The Bastacola Area is amalgamation of thirty-three mines of the pre-nationalisation era. It presently has four underground and four open cast mines. The Lodna Area has mineable reserves of 46.368 million tonnes of coking coal and 618.6 million tonnes of non-coking coal. Western Jharia Area is a predominantly underground mining area, presently with four underground mines. Underground mining in the Eastern Jharia Area has been going on for about a century. Primitive mining methods used by private mine owners at shallow depths in the pre-nationalised era has led to large scale fires.

===Agriculture===
Dhanbad district has infertile laterite soil, having a general tendency towards continuous deterioration. The soil can be classified in two broad categories – red sandy soil and red and yellow soil. There are patches of alluvium along the river banks. Limited water resources constitute a major constraint for cultivation. Paddy is the main crop. The soils for rice cultivation fall into three categories – baad, kanali and bahal. Aghani, is the main winter crop, consisting primarily of winter rice. Bhadai is the autumn crop. Apart from paddy, less important grain crops such as marua and maize are grown.
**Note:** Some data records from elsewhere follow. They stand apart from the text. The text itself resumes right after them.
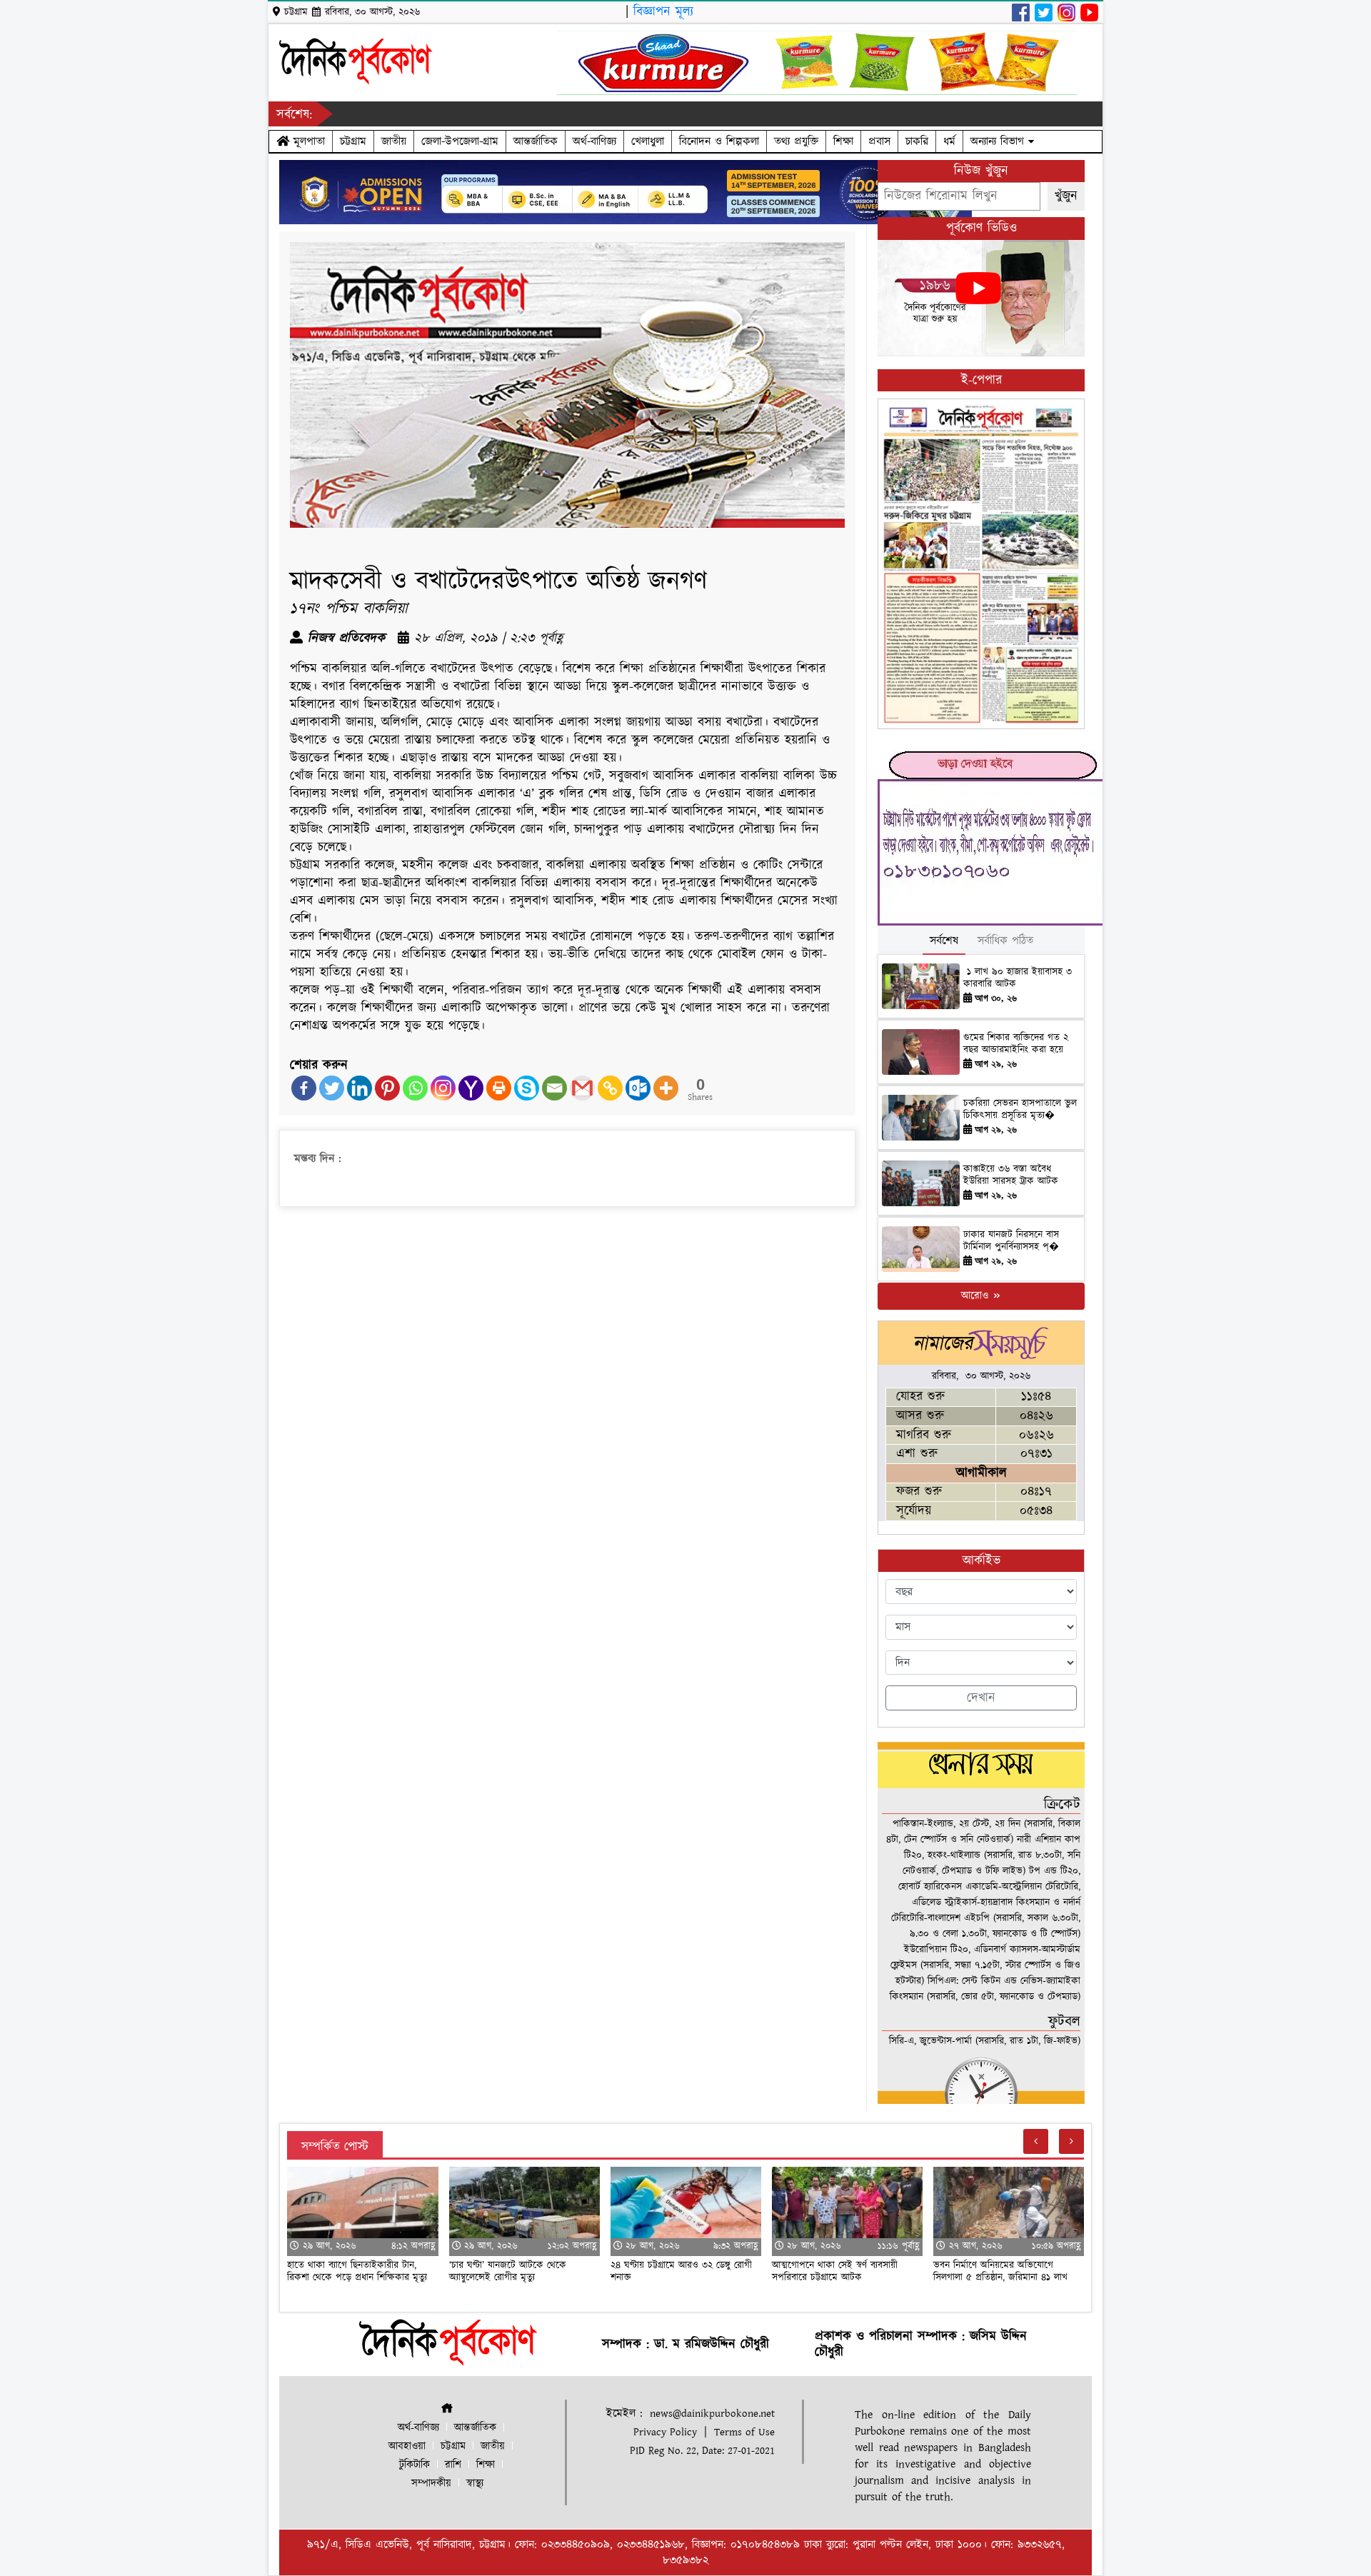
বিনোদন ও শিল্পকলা (719, 141)
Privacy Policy (665, 2432)
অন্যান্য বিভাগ (999, 141)
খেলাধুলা (647, 141)
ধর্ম (949, 141)
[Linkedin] (359, 1088)
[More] (665, 1088)
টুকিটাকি (414, 2464)
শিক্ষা (843, 141)
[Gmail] (582, 1088)
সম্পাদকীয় (431, 2483)
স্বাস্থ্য (474, 2483)
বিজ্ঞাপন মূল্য (663, 12)
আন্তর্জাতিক (535, 141)
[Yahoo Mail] (470, 1088)
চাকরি (916, 141)
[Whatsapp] (415, 1088)
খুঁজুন (1066, 196)
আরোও (976, 1295)
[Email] (554, 1088)
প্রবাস (879, 141)
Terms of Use (744, 2432)
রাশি (453, 2464)
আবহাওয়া (407, 2446)
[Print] (498, 1088)
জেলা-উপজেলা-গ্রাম (459, 141)
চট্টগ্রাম (353, 141)
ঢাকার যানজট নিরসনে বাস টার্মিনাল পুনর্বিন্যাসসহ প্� (1011, 1241)
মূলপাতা (307, 141)
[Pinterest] (387, 1088)
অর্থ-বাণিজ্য (594, 141)
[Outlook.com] (638, 1088)
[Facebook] (303, 1088)
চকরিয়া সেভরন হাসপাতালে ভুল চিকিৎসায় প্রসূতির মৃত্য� (1020, 1109)
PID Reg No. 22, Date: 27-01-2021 (702, 2450)
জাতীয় (393, 141)
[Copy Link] (610, 1088)
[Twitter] (331, 1088)
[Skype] (526, 1088)
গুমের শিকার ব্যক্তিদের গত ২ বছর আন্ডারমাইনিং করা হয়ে (1015, 1044)
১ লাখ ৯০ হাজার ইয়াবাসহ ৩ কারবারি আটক (1017, 978)
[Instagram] (443, 1088)
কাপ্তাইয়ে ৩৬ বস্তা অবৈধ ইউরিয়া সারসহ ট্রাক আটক (1012, 1175)
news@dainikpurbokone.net (712, 2413)
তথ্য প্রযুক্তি (796, 141)
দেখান (981, 1698)
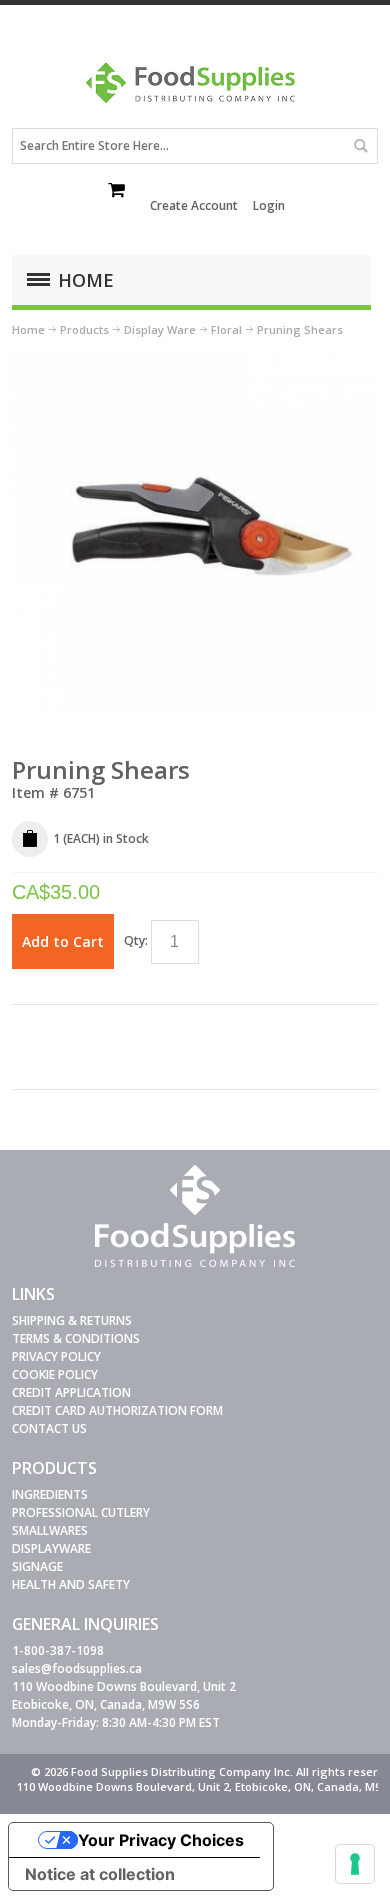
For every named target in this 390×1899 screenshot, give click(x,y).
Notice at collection (100, 1874)
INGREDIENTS (50, 1494)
The Rabi crop includes such cold weather crops as wheat, barley, oats, gram and pulses.

===Backward Regions Grant Fund===
Dhanbad district is listed as a backward region and receives financial support from the Backward Regions Grant Fund. The fund, created by the Government of India, is designed to redress regional imbalances in development. As of 2012, 272 districts across the country were listed under this scheme. The list includes 21 districts of Jharkhand.

==Transport==
There is a station at Jharia on the Railways in Jharia Coalfield.

State Highway 12 (Jharkhand) passes through Jharia.

==Healthcare==
In 2013, Jharia CD Block had 1 block primary health centre, 3 primary health centres and 13 private nursing homes with total 24 beds and 10 doctors (excluding private bodies). 5,756 patients were treated indoor and 66,053 patients were treated outdoor in the hospitals, health centres and subcentres of the CD Block.